◆ WHAT YOU NEED TO DO ◆
One exact copy of the listing is needed. It should contain no pictures.

◆ PROVIDED INFORMATION ◆
********
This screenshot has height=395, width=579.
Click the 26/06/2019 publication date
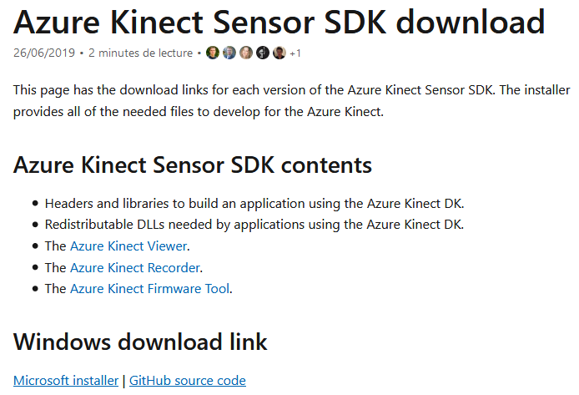44,53
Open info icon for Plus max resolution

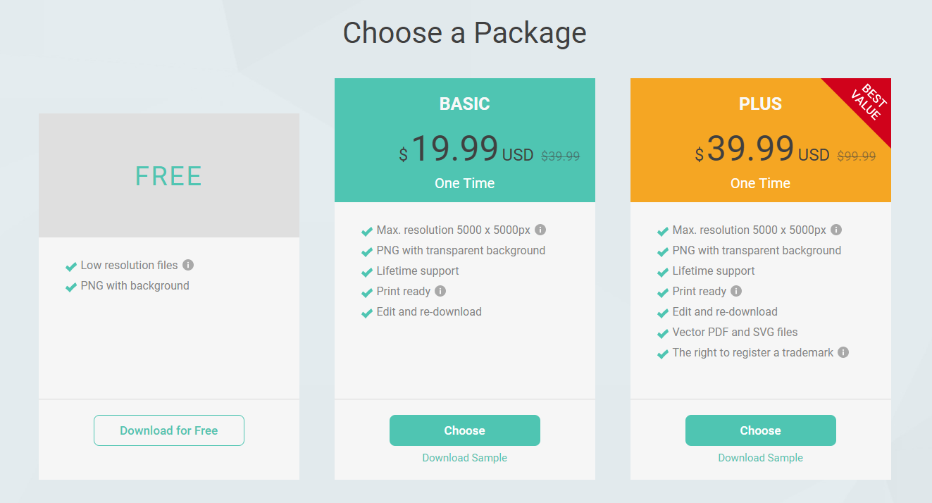click(836, 230)
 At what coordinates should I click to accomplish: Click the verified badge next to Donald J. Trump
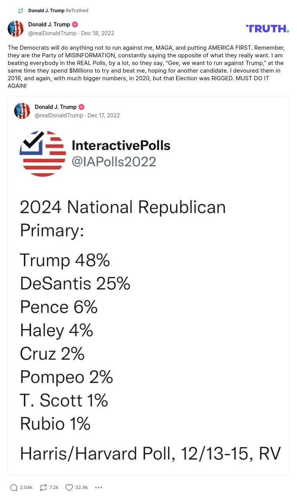coord(75,24)
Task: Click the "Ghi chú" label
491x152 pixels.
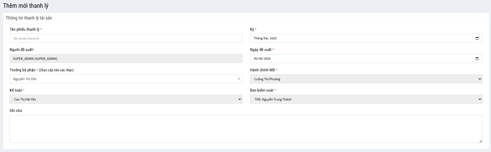Action: click(16, 111)
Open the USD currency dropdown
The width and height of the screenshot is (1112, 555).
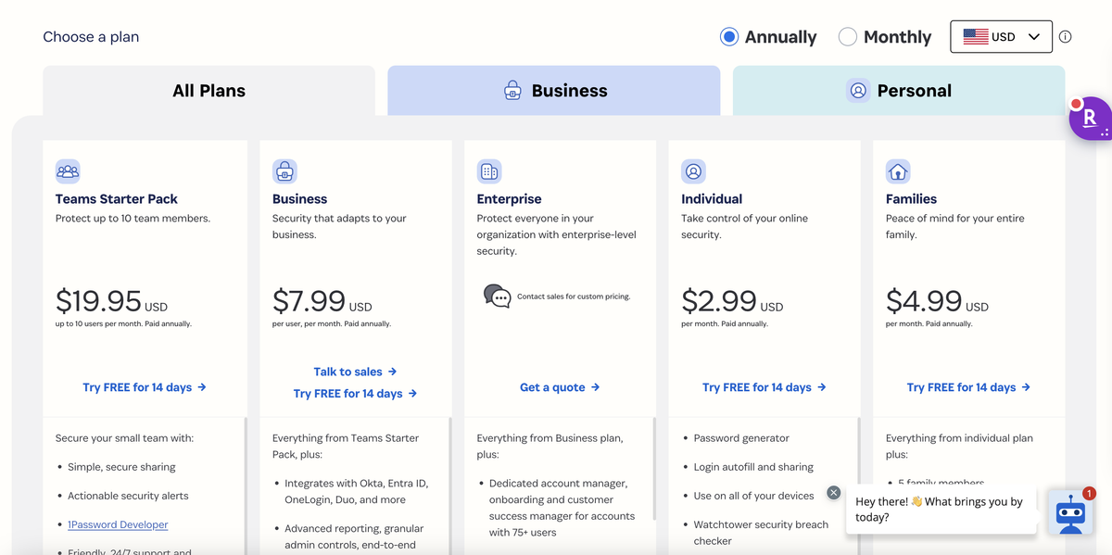(1001, 36)
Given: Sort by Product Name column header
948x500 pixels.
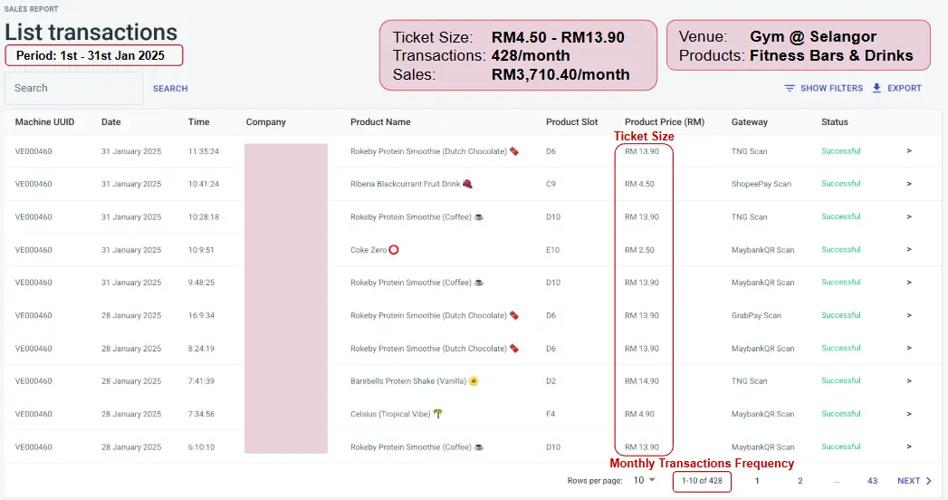Looking at the screenshot, I should [x=380, y=122].
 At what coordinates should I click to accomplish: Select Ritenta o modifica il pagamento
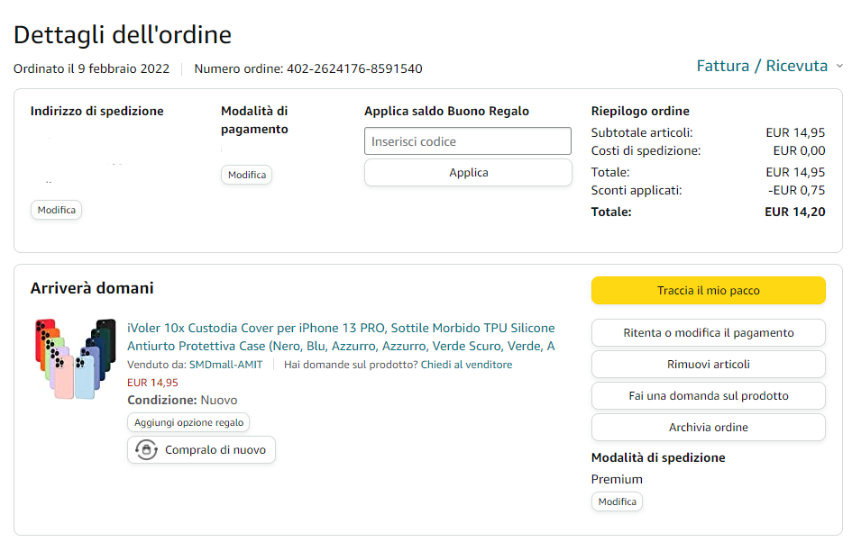708,332
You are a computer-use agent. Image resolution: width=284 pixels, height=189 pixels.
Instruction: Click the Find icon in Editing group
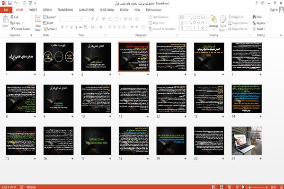(255, 17)
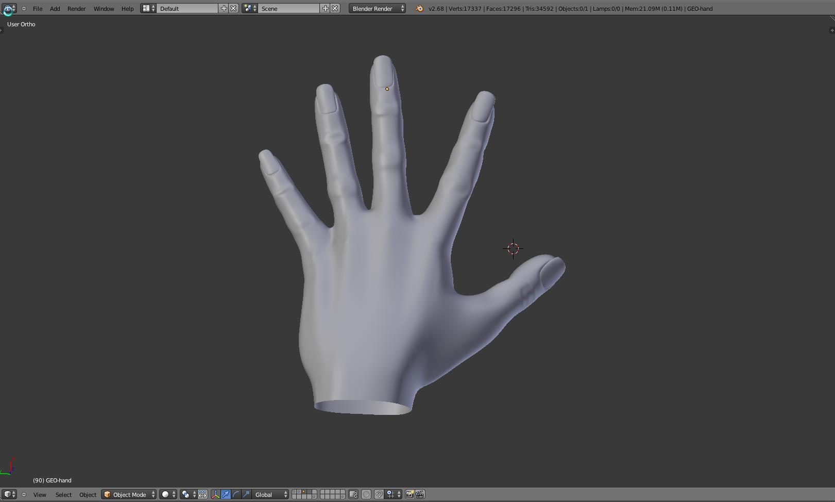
********
◆ FINISHED EXERCISE ◆
This screenshot has height=395, width=579.
Click the 26/06/2019 publication date
44,53
Open info icon for Plus max resolution

click(836, 230)
 At what coordinates should I click to accomplish: Click the verified badge next to Donald J. Trump
coord(75,24)
Task: Click the "Ghi chú" label
491x152 pixels.
Action: click(16, 111)
Open the USD currency dropdown
The width and height of the screenshot is (1112, 555).
(1001, 36)
Given: Sort by Product Name column header
948x500 pixels.
Looking at the screenshot, I should [x=380, y=122].
 At what coordinates should I click to accomplish: Select Ritenta o modifica il pagamento
708,332
You are a computer-use agent. Image resolution: width=284 pixels, height=189 pixels.
Instruction: Click the Find icon in Editing group
(255, 17)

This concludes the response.